Family Table Tennis (Okiraku Ping Pong Wii in Japan) is a table tennis video game developed by Arc System Works for the Wii and Nintendo 3DS. It was released as a WiiWare launch title in Japan on March 25, 2008, and on May 26, 2008 in North America at a cost of 500 Wii Points. In the PAL regions, it was released on March 13, 2009 at a cost of 800 Wii Points.

==Gameplay==
Family Table Tennis is a simplified table tennis simulation with the player controlling a member of a family, consisting of a mother, father, pre-teen son (Billy) and daughter (Sarah), against another in a game of table tennis.

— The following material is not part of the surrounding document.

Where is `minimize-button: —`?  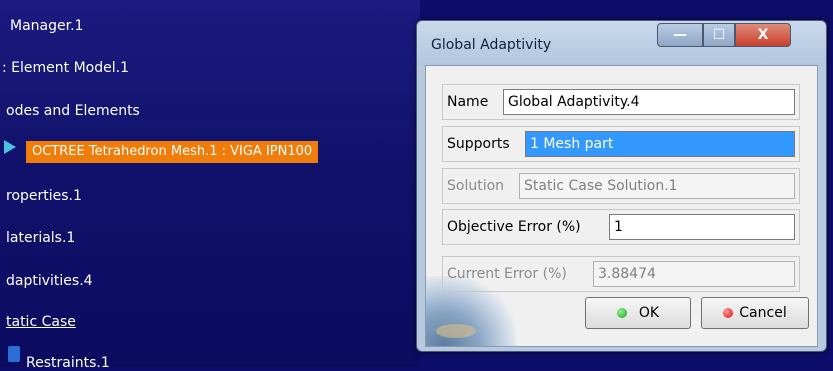
minimize-button: — is located at coordinates (680, 35).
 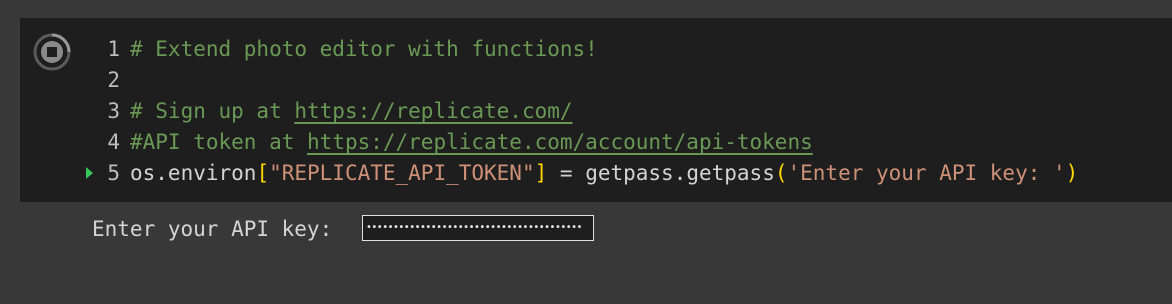 I want to click on line-number: 4, so click(x=114, y=142).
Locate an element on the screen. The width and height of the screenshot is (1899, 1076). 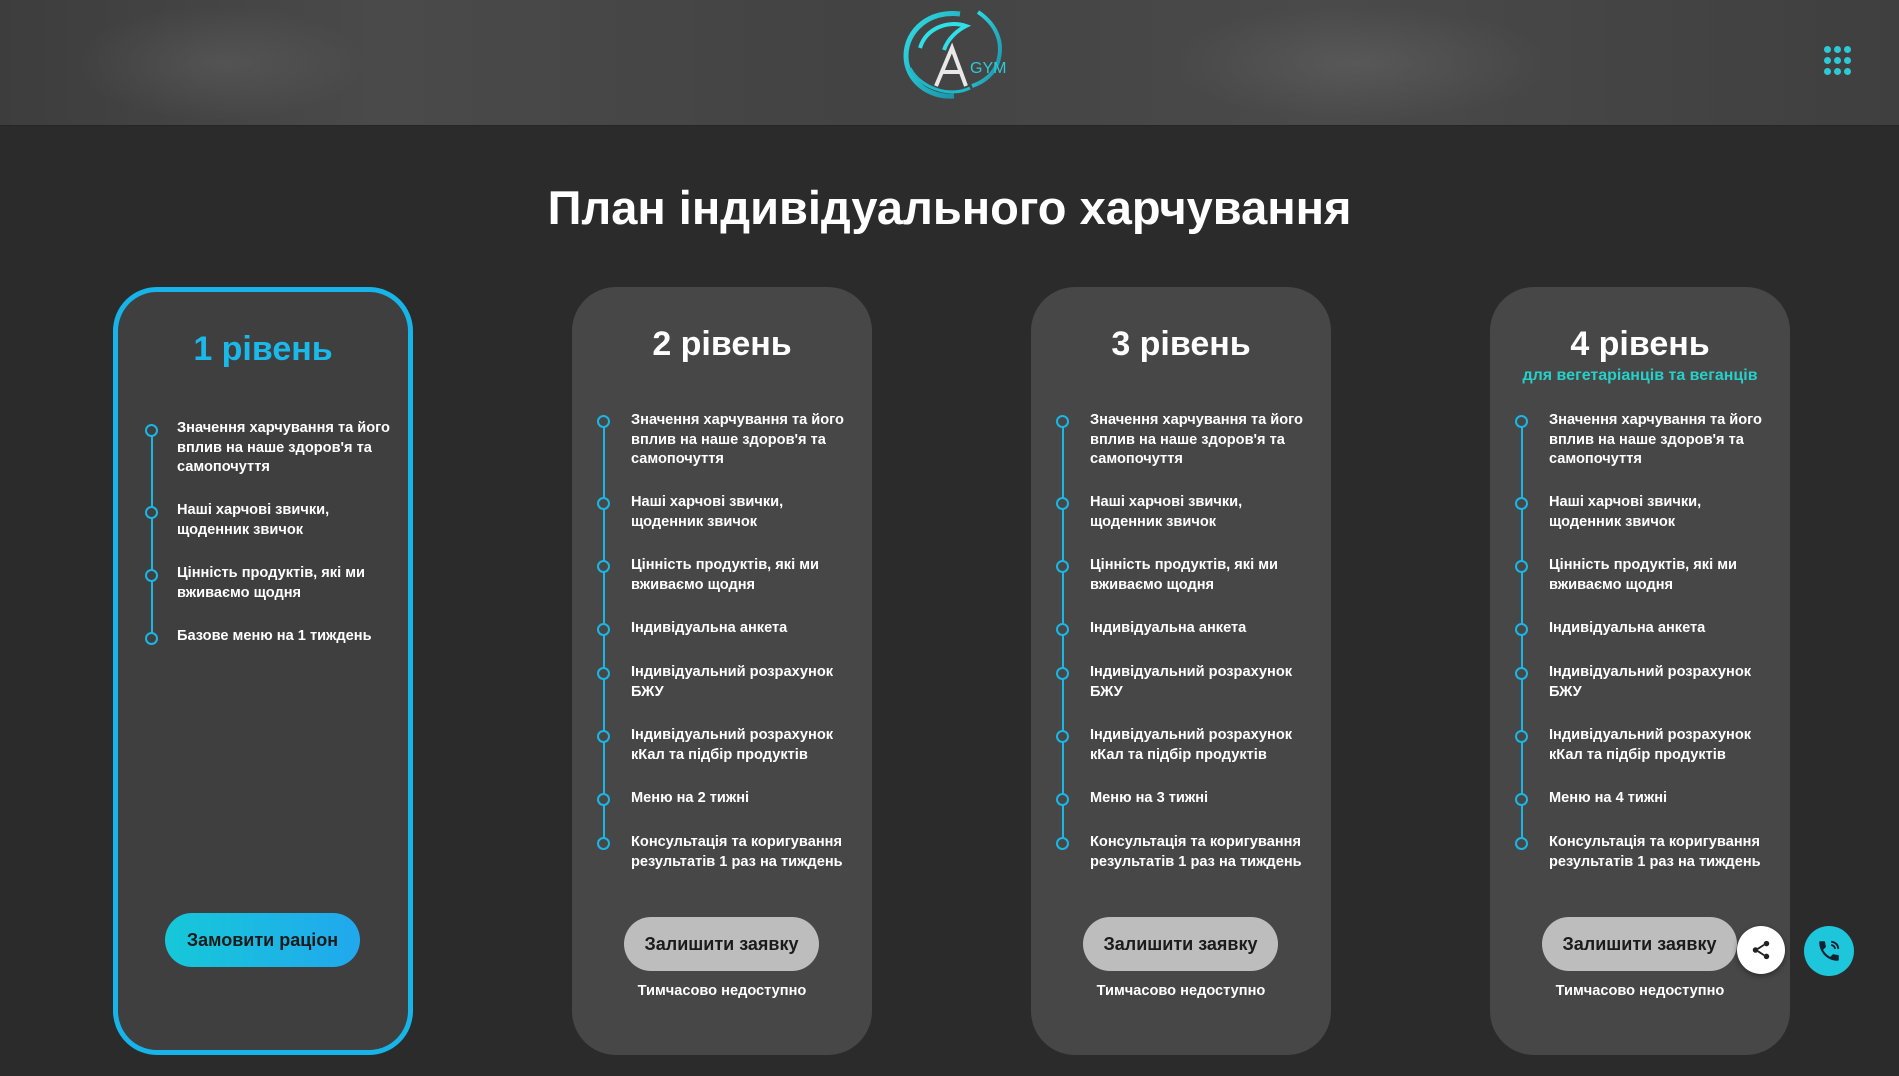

Similar to Wii Sports tennis, the movement of the character on screen is controlled by the computer, with the player swinging the Wii Remote like a paddle to serve and return the ball. The player can choose from four courts to play on, including a beach, a forest area, an amusement park, and a more traditional tournament hall.

Three minigames are also available outside the main game, including a rally mode where points are scored according to the number of returns in the current rally, a target mode where the player must aim the ball at certain points on the table, and a game where you must hit specific types of fruit.

==Reception==
IGN was not impressed with the game, giving it a 2.5 out of 10 and citing ugly graphics with "heinous" character designs, a constrained presentation and "boring and shallow" gameplay. It fared slightly better with Nintendo Life, which thought the game's simplicity makes it suitable for younger children, but is otherwise lacking substance for the average gamer.

However, Wired's Chris Kohler thought it offered the best value of the Japanese WiiWare launch titles, calling it a "standout" while also taking into consideration the low price. The only person to verifiably beat the game on its hardest level to date is Brian Lovejoy Phillips.